La liberté de religion doit être placée au coeur du processus de démocratisation en Birmanie

La liberté de religion doit être placée au coeur du processus de démocratisation en Birmanie

Déclaration du réseau européen pour la Birmanie– 27 janvier 2014

Les membres du Réseau européen pour la Birmanie appellent le gouvernement birman à assurer la protection et la promotion du droit universel à la liberté de religion et de conviction pour tous les peuples de Birmanie, tel qu’énoncé dans l’article 18 de la Déclaration universelle des droits de l’homme. Nous exhortons la communauté internationale à faire pression sur le gouvernement birman et sur tous les acteurs politiques et de la société civile du pays pour veiller à ce que la liberté religieuse soit au cœur du processus de réforme du pays.

Depuis le début des violences dans l’État d’Arakan en juin 2012, la question de la liberté de religion a pris un tournant préoccupant en Birmanie. La vague de violences anti-musulmanes en 2013 a mis en lumière des préjugés installés de longue date. Discrimination, haine et persécutions liées à la religion ou à l’origine ethnique, sont devenues monnaie courante en Birmanie, émanant aussi bien de la société que du gouvernement et de l’armée. Les discours de haine ont continué de façon effrénée, et les discriminations sont flagrantes. Enfin, les violences sont commises en toute impunité.

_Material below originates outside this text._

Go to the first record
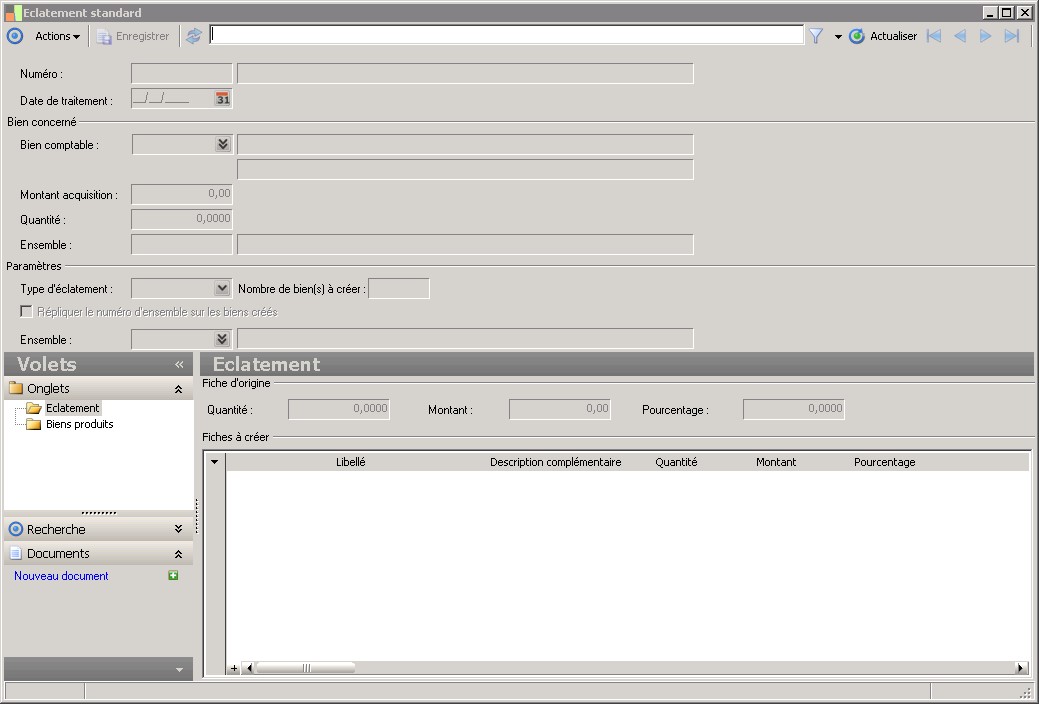 pyautogui.click(x=934, y=36)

Les violations de la liberté de religion ou de conviction affectant les chrétiens en Birmanie ont aussi été largement documentées[1], notamment par le Rapporteur spécial des Nations Unies sur la situation des droits de l’homme en Birmanie[2], ainsi que par une organisation de défense du droit des Chins, une ethnie chrétienne de Birmanie.  Le dernier rapport de la Chin Human Rights Organisation (CHRO) sur les violations de la liberté religieuse rencontrées par les Chins a été publié en Janvier 2014[3].

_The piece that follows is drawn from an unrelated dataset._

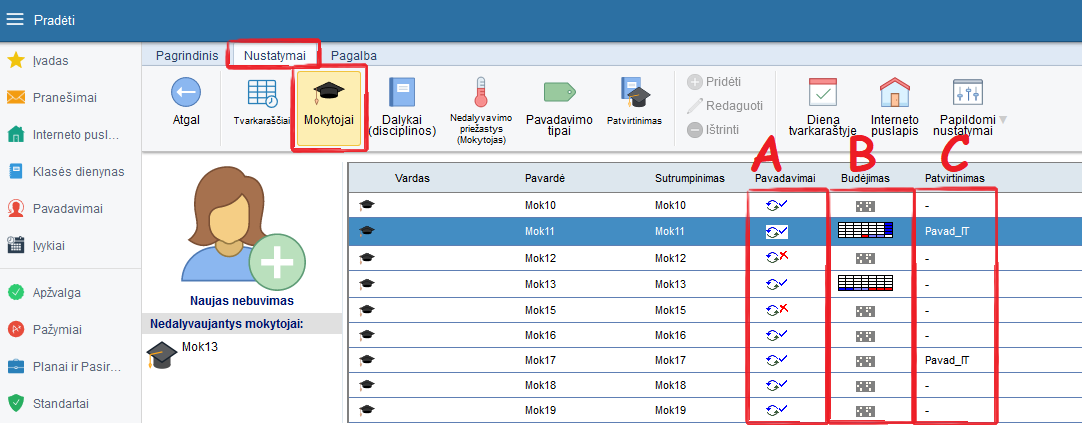The width and height of the screenshot is (1082, 425).
Task: Open Tvarkaraščiai timetable icon
Action: [262, 95]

La Constitution de 2008 en Birmanie reconnaît le droit à la liberté de religion ou de conviction, mais prévoit aussi des exceptions qui permettent au gouvernement de restreindre ces droits en les subordonnant à « l’ordre public, la moralité, la santé et à d’autres dispositions de la Constitution ». La Constitution reconnaît spécifiquement le « bouddhisme comme étant la religion pratiquée par la grande majorité des citoyens », mais reconnaît aussi le christianisme, l’islam, l’hindouisme, l’animisme, comme des religions « existantes » dans le pays. Il est aussi indiqué que le gouvernement doit « fournir une assistance et  protéger les religions qu’il reconnaît ».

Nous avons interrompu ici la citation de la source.